• _Your task_: Write out the items below word for word, covering the stretch from the start through the line that contains "click(x=1441, y=198)". Leave the pictures out of your answer.

• _Supplied material_:
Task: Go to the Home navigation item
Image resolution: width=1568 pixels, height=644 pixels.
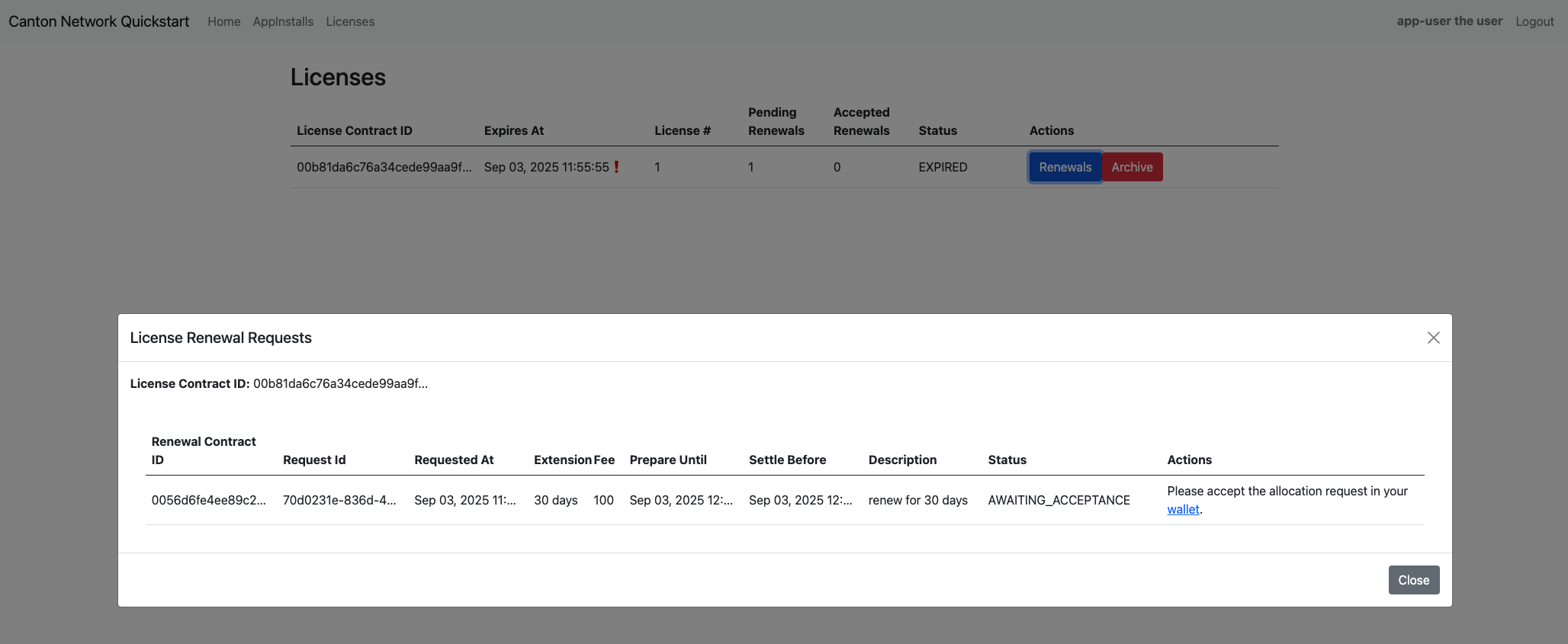Action: (223, 21)
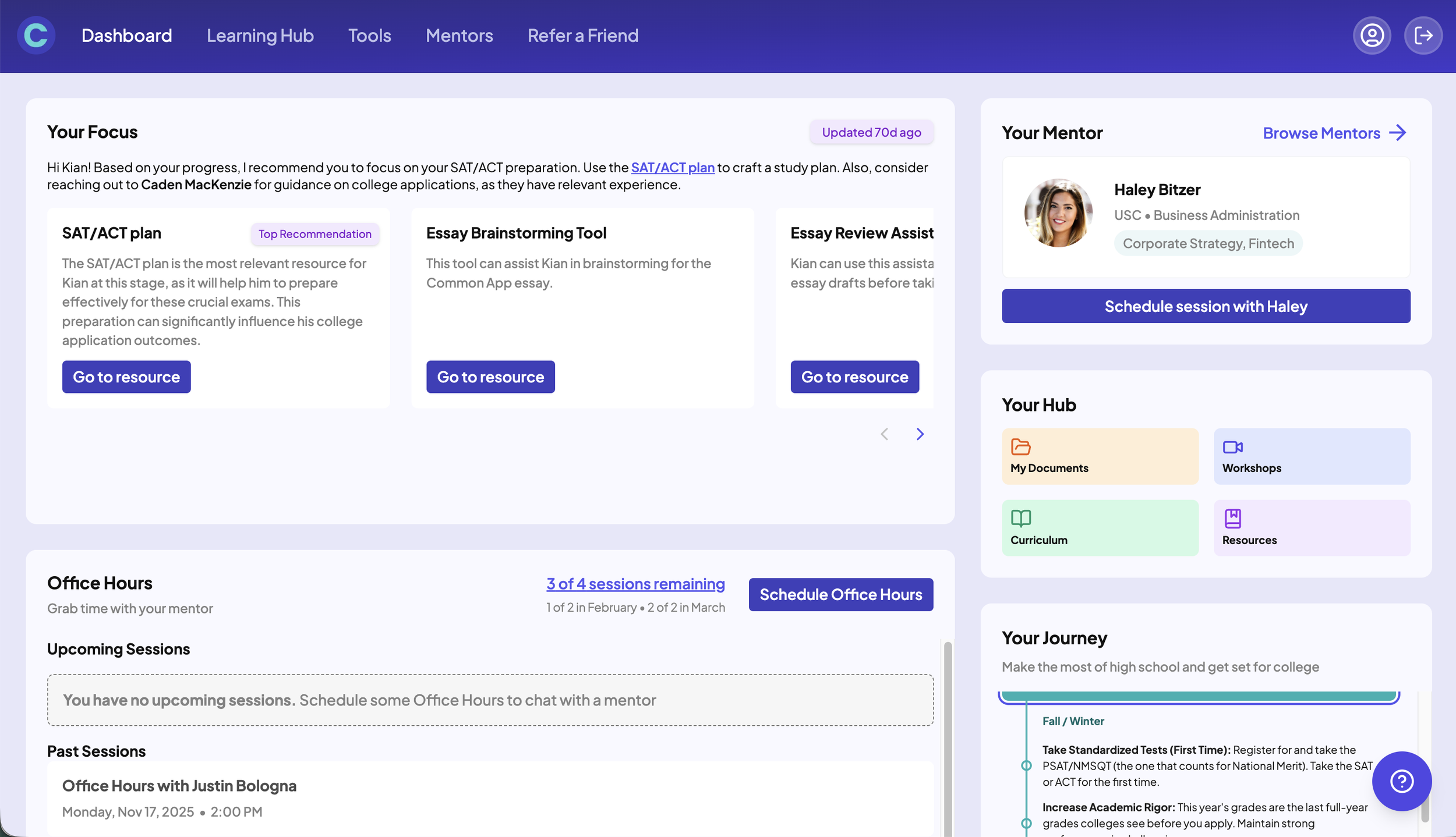
Task: Click the logout icon
Action: tap(1423, 36)
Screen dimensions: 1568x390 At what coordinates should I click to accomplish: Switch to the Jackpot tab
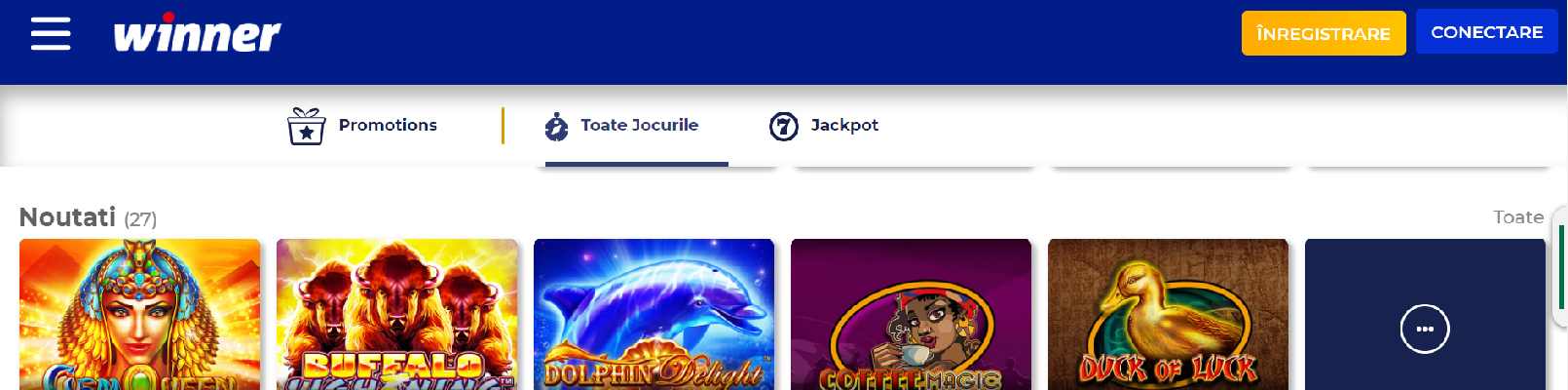click(824, 126)
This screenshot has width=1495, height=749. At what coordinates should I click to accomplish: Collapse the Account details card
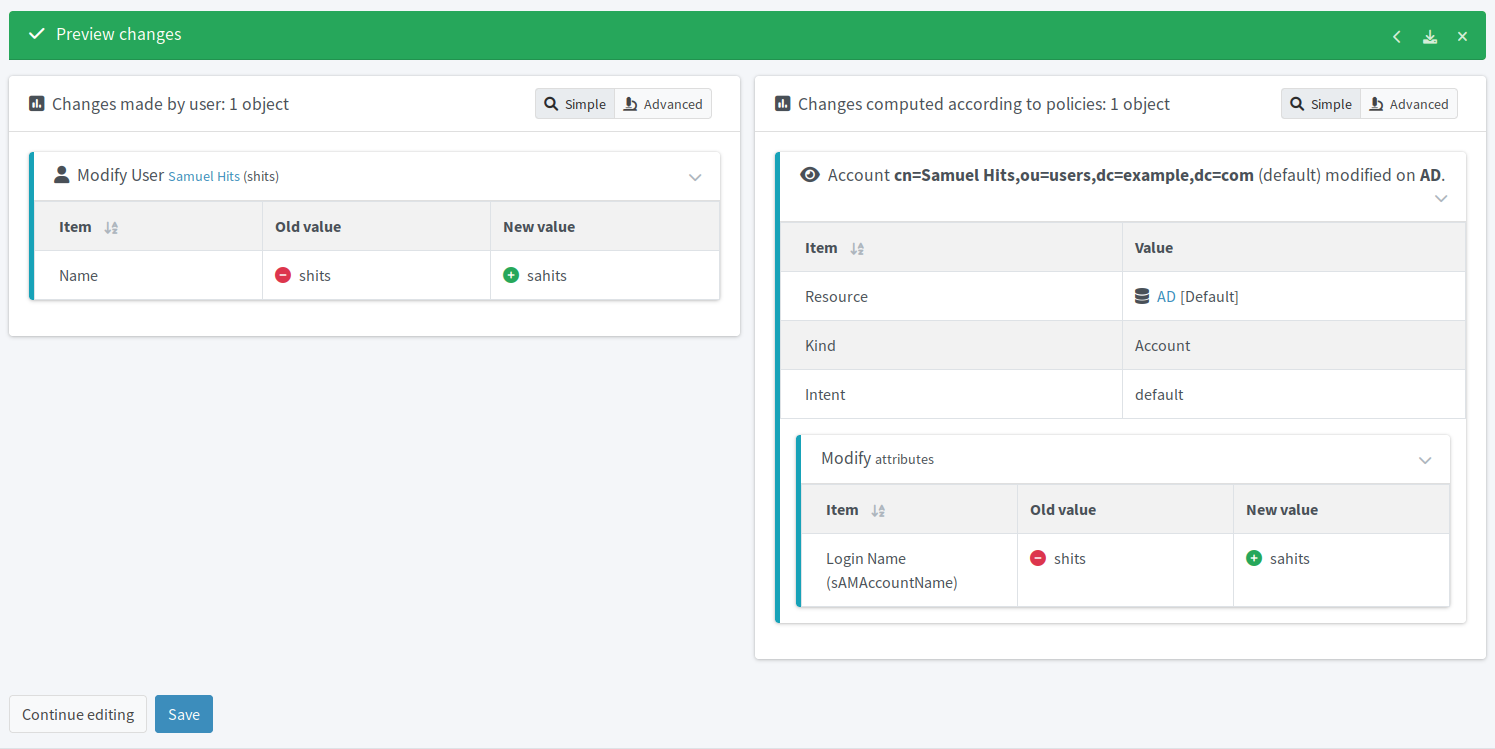click(x=1441, y=198)
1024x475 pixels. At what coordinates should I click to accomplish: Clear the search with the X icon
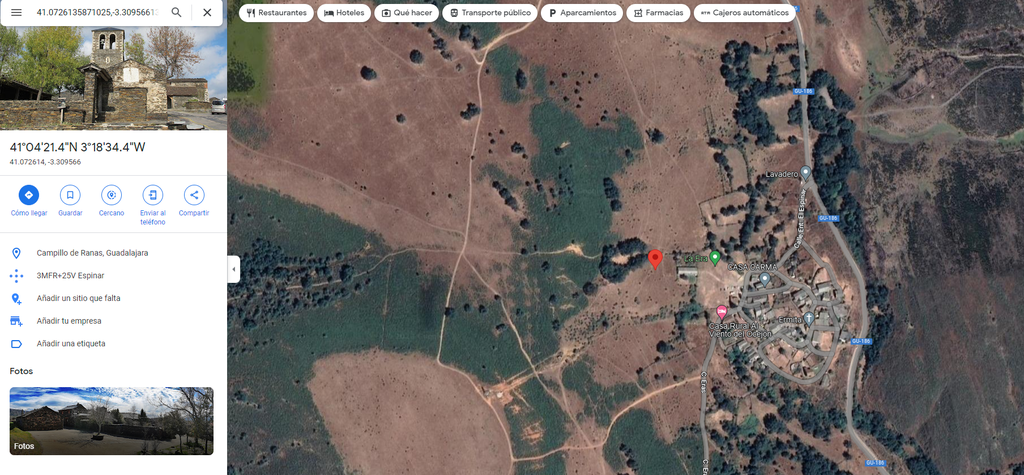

• _Solution to this task_:
Task: Go to the Home navigation item
Image resolution: width=1568 pixels, height=644 pixels.
Action: (223, 21)
Task: Click the logout icon
Action: tap(1423, 36)
Screen dimensions: 1568x390 At what coordinates should I click to accomplish: Switch to the Jackpot tab
click(824, 126)
This screenshot has width=1495, height=749. At what coordinates should I click to accomplish: Collapse the Account details card
click(x=1441, y=198)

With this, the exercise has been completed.